1. Field of the Invention:
This invention relates generally to apparatus for cleaning tubes in heat exchangers, and the like, and more particularly to apparatus whereby the effectiveness of the cleaning procedure can be readily determined during the procedure.
2. Description of the Prior Art:
To function at top efficiency, every tube-type heat exchanger device, whether in a hot water or steam boiler or condenser, or an exchanger for heating or cooling a liquid or gas, requires that the surface of the tubes be clean and scale-free. The formation of mud deposits, or hard or soft scale on the heat transfer surface of the tubes can drastically reduce the flow or heat exchange through the tube walls. Such formations, which may typically occur on the interior wall of the tube may consist of silicates, sulphates, sulphites, carbonates, organic growths or other formations. Some such fouling agents can be corrosive to the tube material. In addition to the detrimental effect from heat transfer inhibition, and possible corrosion of tube material, the accumulation of scale on the inner wall of a tube decreases the area for fluid flow through the tube, and thus interferes with the flow. Accordingly it is desirable to maintain scale-free heat transfer surfaces.

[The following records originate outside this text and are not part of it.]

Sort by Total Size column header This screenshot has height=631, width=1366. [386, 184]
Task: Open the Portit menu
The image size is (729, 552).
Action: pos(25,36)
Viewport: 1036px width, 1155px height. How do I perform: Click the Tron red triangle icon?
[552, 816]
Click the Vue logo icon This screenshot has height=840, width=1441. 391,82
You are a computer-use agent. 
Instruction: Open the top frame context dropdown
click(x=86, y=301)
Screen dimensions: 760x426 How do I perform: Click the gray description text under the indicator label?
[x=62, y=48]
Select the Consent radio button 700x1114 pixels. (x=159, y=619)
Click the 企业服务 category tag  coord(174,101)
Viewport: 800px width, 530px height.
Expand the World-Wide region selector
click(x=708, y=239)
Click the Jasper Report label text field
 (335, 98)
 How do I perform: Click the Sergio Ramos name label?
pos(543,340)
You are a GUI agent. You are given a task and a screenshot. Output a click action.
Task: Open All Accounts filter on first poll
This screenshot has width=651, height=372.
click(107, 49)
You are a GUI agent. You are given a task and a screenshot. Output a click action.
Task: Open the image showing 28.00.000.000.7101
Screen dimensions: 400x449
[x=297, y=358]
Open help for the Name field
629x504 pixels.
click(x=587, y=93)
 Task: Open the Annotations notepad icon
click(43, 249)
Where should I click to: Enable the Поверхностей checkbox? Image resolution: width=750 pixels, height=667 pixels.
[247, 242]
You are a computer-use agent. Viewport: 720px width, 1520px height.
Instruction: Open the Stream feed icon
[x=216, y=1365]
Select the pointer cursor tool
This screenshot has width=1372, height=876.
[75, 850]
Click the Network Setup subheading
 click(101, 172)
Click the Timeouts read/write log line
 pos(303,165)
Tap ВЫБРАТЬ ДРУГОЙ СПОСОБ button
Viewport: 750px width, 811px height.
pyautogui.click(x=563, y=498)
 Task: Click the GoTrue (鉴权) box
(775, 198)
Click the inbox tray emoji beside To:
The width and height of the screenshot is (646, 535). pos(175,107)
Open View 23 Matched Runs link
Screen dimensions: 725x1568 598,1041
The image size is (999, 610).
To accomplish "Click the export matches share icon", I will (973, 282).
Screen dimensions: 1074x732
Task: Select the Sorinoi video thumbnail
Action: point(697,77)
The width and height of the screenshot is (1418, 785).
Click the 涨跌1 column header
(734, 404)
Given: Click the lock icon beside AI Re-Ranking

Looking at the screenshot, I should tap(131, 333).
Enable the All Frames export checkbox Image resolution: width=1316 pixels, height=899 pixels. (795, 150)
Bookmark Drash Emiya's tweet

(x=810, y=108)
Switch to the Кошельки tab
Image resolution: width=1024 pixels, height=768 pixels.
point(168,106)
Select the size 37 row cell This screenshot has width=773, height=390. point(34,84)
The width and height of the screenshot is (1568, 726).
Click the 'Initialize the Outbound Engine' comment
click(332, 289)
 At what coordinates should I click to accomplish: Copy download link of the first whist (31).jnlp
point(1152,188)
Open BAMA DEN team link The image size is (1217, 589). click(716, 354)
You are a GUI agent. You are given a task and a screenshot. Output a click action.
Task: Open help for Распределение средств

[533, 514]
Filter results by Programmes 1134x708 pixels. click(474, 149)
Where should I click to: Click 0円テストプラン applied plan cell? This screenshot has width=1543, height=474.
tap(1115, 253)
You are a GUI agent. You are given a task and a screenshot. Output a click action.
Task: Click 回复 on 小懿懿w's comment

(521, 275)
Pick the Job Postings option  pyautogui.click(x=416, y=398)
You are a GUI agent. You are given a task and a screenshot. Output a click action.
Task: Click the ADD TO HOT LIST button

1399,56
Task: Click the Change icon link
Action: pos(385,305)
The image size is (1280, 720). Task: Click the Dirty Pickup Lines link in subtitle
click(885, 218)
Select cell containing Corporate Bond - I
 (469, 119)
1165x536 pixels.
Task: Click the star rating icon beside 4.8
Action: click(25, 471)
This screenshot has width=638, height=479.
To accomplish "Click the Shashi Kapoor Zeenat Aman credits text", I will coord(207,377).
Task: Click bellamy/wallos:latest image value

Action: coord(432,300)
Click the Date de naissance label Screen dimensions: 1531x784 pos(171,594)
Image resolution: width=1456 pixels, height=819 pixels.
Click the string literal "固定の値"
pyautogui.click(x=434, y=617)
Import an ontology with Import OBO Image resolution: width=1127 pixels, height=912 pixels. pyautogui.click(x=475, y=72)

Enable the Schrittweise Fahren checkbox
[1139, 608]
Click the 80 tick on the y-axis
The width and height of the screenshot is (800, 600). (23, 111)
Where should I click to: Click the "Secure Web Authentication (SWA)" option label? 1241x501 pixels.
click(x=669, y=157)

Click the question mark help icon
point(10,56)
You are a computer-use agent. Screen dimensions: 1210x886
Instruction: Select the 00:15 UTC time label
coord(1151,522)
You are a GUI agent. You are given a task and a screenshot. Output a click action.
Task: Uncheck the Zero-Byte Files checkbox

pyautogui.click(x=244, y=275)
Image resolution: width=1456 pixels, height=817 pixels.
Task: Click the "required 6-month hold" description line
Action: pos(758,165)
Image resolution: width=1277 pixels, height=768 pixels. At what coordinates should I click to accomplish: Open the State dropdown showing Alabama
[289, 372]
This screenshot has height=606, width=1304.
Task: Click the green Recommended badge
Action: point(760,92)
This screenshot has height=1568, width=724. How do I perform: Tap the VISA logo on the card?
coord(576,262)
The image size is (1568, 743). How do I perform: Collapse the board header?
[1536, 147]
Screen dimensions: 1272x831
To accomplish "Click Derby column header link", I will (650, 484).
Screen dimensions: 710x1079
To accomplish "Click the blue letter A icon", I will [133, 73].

Basically there are two types of mechanical tube cleaning devices, they being the internal type and external type. The internal type is one wherein both the drive motor and the cleaning tool enter the tube. This type is generally used for cleaning straight or curved tubes of large diameters. The external type is one which has the drive motor external to the tube and it drives a cleaning tool by means of a length of rigid hollow shafting or flexible shafting. This type is used for cleaning the small straight tubes found in condensers and heat exchangers used in the refrigeration and air-conditioning industries. Examples of the external drive type are found in U.S. Pat. Nos. as follows:
2,057,842, Nielsen, Oct. 20, 1936
2,090,174, Albright, Aug. 17, 1937
2,599,077, Sturgis, June 3, 1952
The patents identified above disclose devices which are merely examples, and this is by no means all of the devices which have ever been patented or produced for tube cleaning with a tool driven by drive means external to the tube.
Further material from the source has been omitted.